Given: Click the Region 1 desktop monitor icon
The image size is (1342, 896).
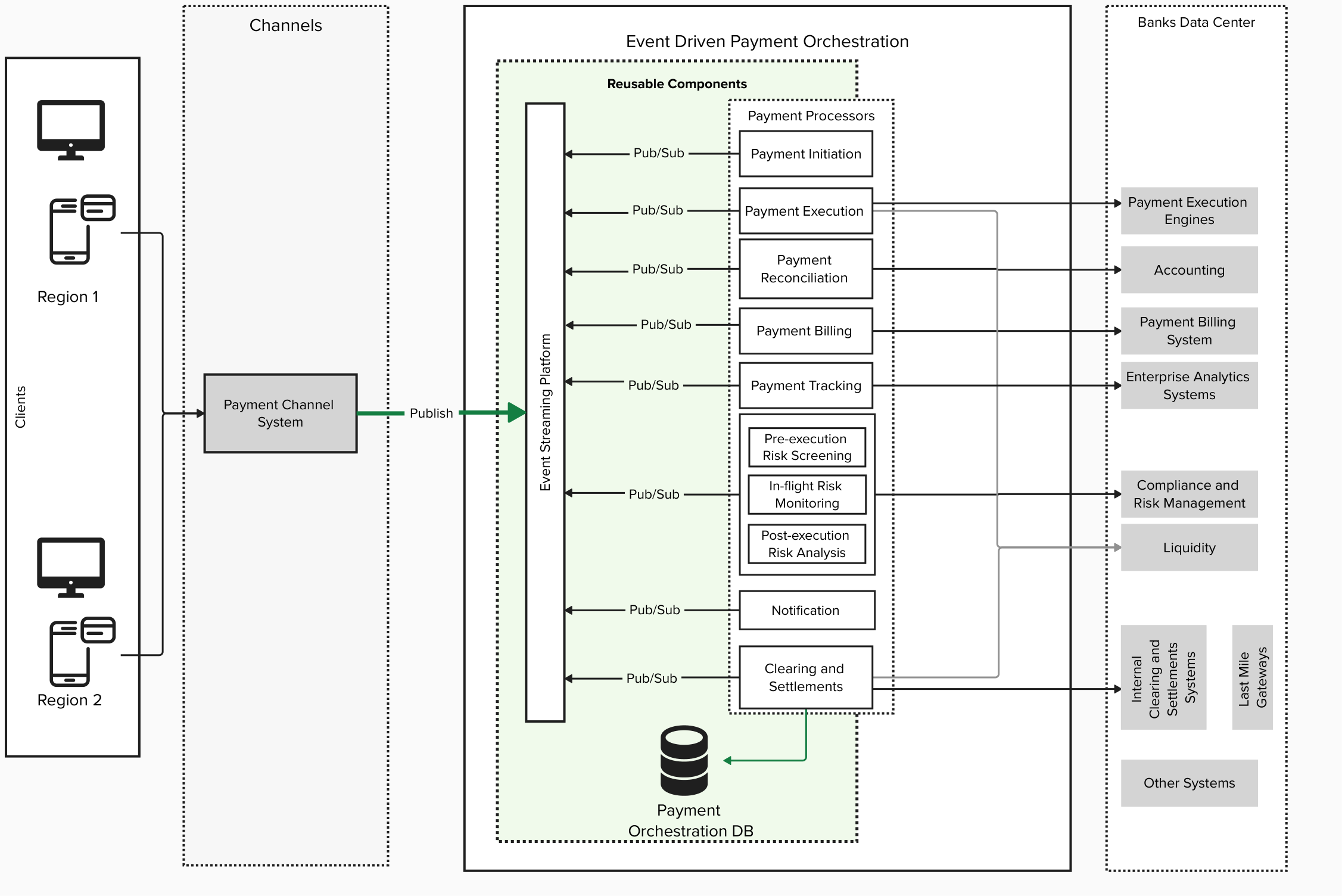Looking at the screenshot, I should pos(71,129).
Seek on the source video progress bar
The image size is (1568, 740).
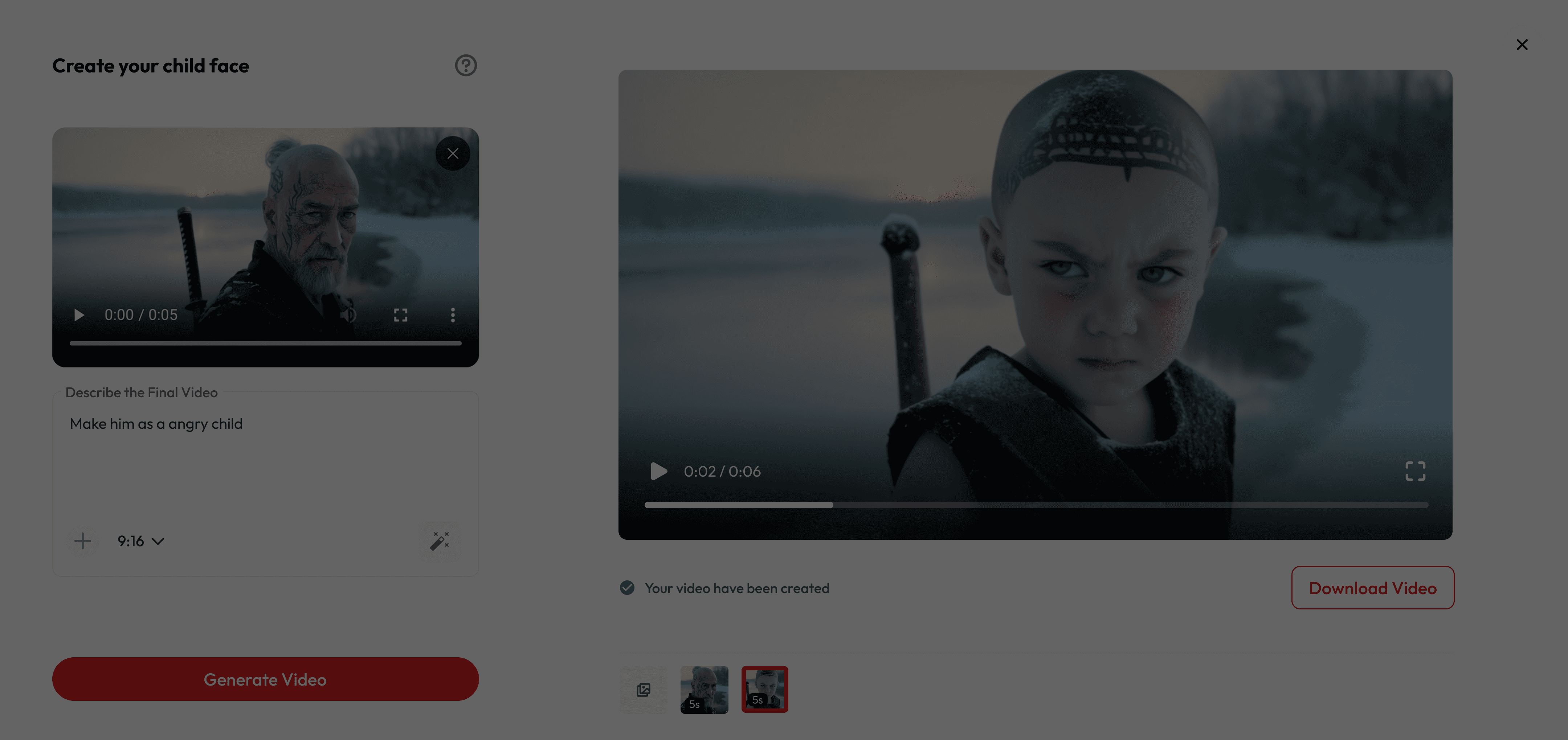[x=265, y=343]
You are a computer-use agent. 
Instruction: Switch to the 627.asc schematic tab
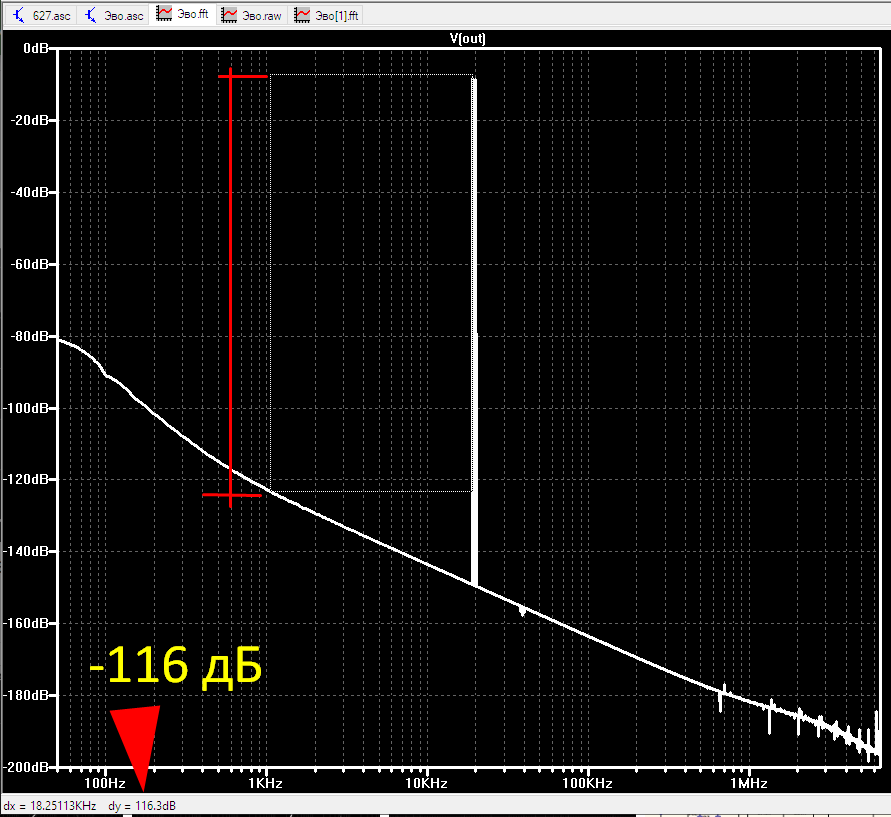pyautogui.click(x=41, y=15)
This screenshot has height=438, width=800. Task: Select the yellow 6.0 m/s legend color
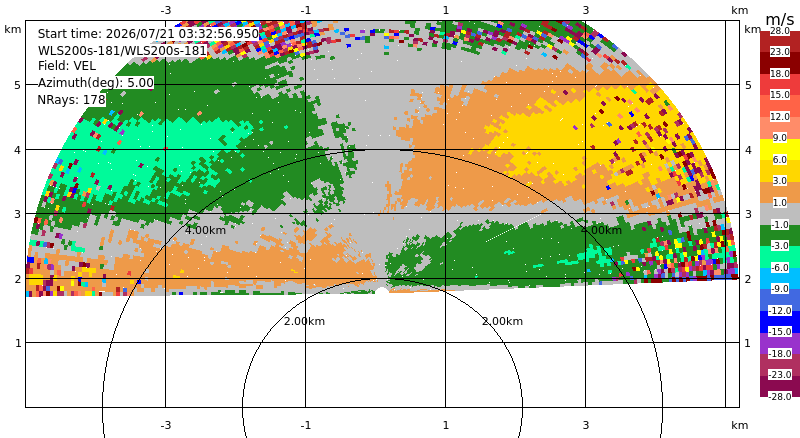coord(780,150)
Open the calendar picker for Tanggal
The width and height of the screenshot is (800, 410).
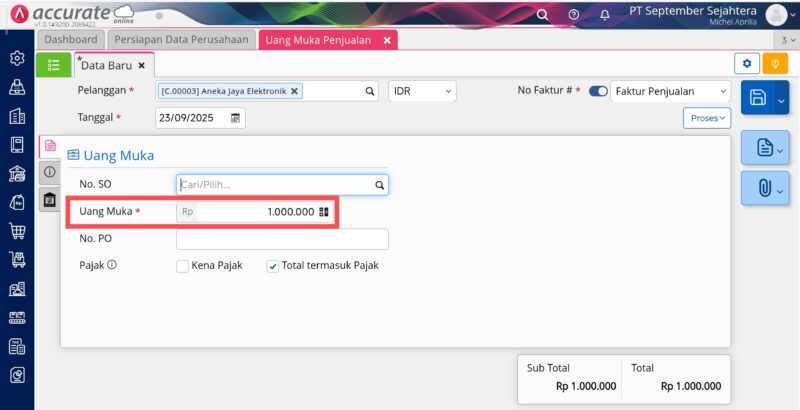coord(235,118)
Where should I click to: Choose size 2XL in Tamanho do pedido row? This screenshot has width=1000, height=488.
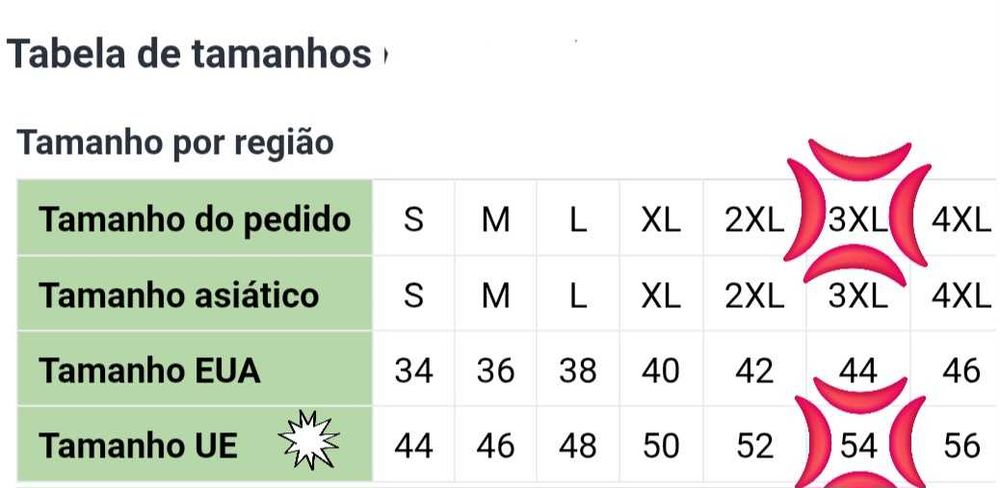[755, 220]
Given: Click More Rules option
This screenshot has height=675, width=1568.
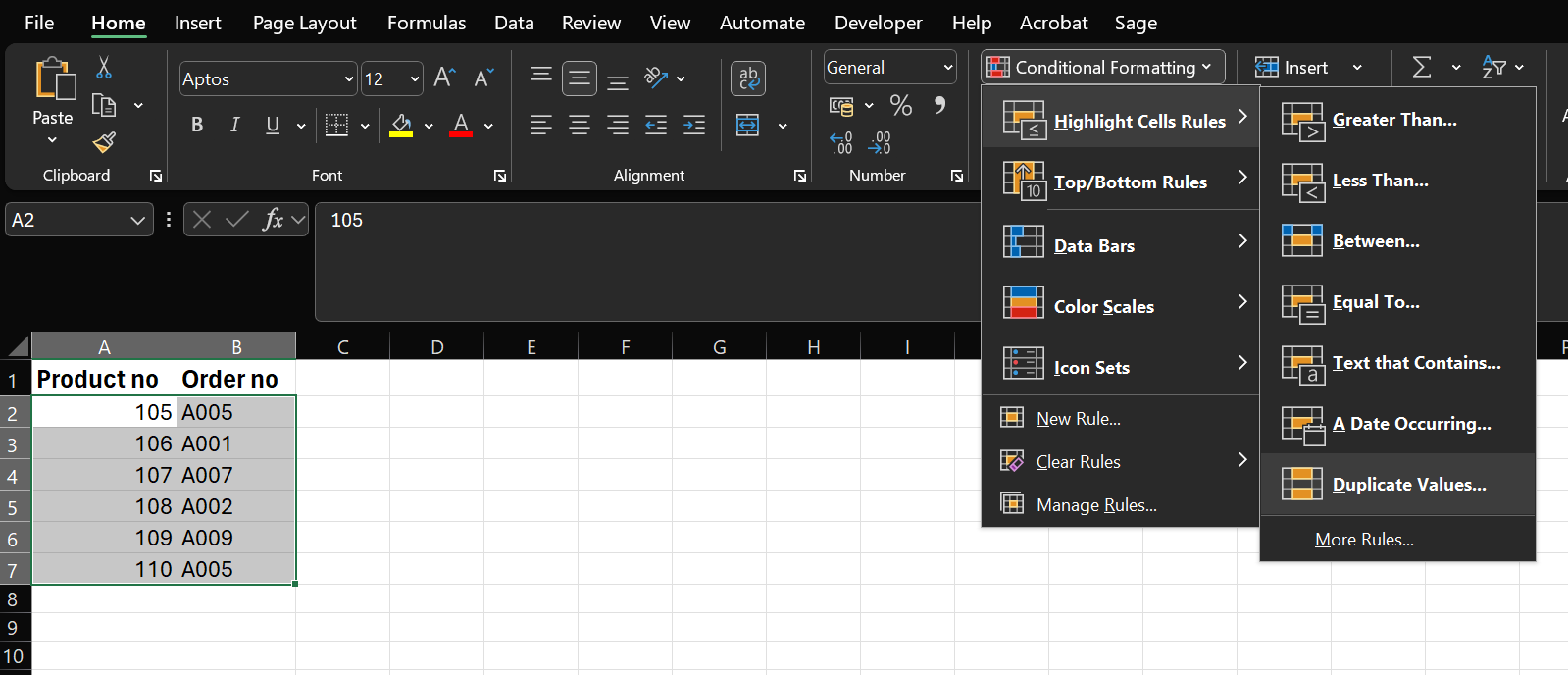Looking at the screenshot, I should [x=1363, y=540].
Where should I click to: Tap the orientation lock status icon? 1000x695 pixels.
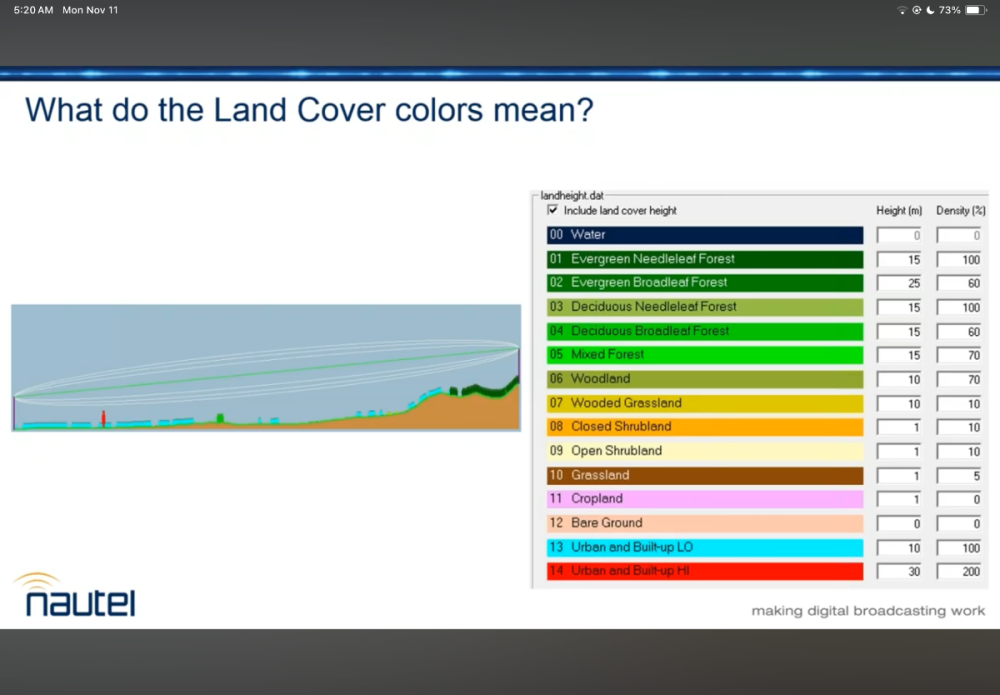pos(916,10)
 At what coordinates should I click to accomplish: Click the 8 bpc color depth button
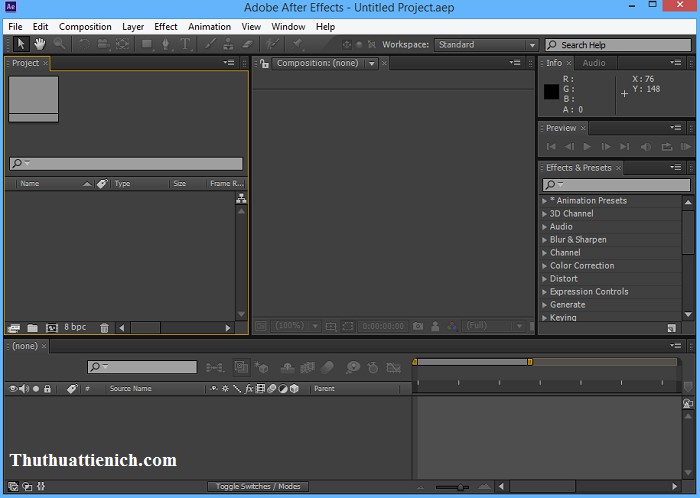point(75,328)
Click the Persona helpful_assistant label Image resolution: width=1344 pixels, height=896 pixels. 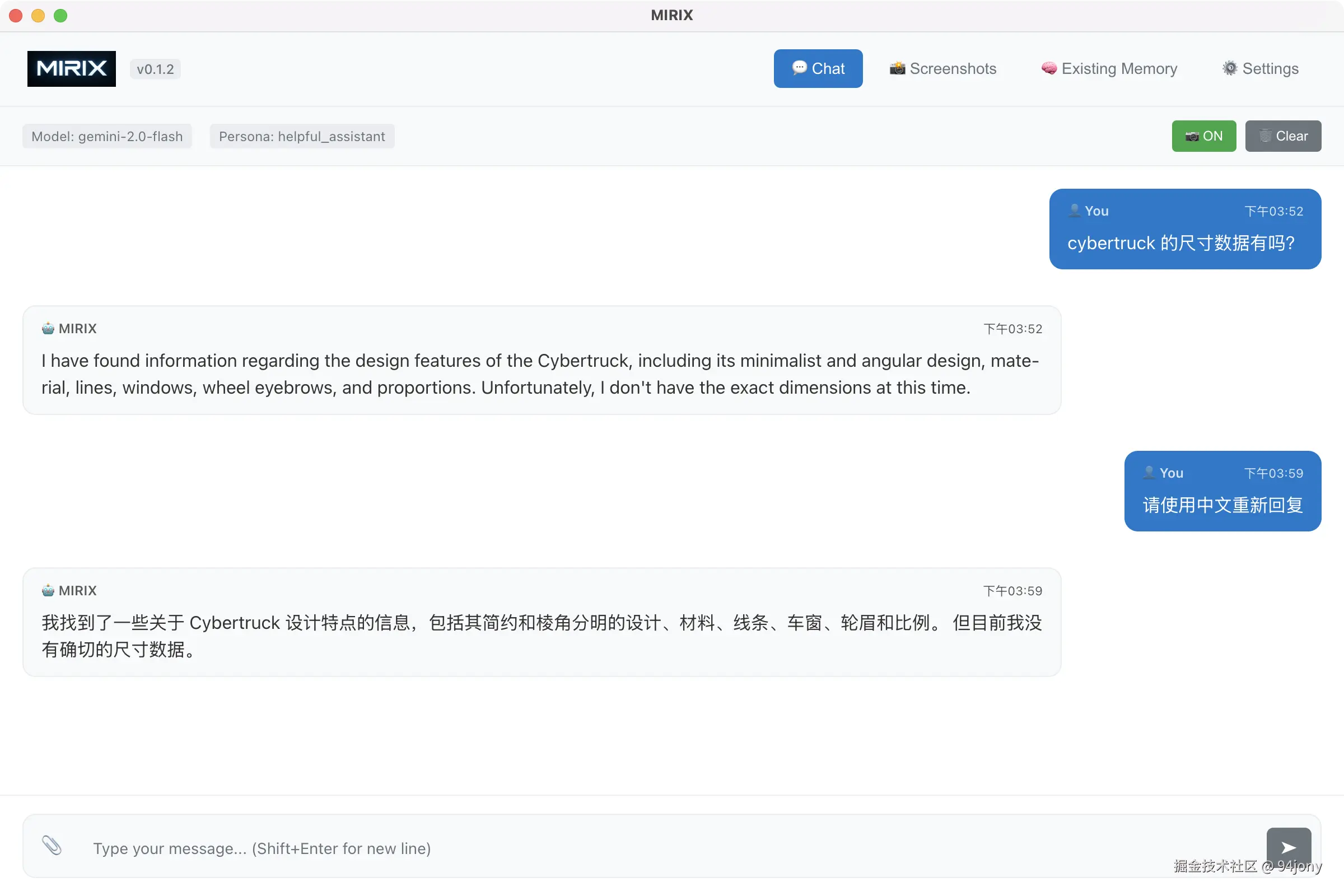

Short task:
Please copy out all the rows above, substituting "Where do I click to" for every occurrence of "Where should I click to" and keeping everything else the same. Leave the pictures out.

Correct answer:
Given: Click the Region 1 desktop monitor icon
The image size is (1342, 896).
Looking at the screenshot, I should pos(71,129).
Seek on the source video progress bar
The image size is (1568, 740).
[x=265, y=343]
You are a computer-use agent. 
Instruction: Switch to the 627.asc schematic tab
pyautogui.click(x=41, y=15)
This screenshot has height=438, width=800. Task: Select the yellow 6.0 m/s legend color
coord(780,150)
Open the calendar picker for Tanggal
The width and height of the screenshot is (800, 410).
coord(235,118)
Where do I click to: Choose size 2XL in Tamanho do pedido row? This screenshot has width=1000, height=488.
[755, 220]
Given: Click More Rules option
This screenshot has height=675, width=1568.
Looking at the screenshot, I should [x=1363, y=540].
Where do I click to: Tap the orientation lock status icon? 1000x695 pixels.
pos(916,10)
 At what coordinates should I click to accomplish: Click the 8 bpc color depth button
point(75,328)
Click the Persona helpful_assistant label Image resolution: width=1344 pixels, height=896 pixels. 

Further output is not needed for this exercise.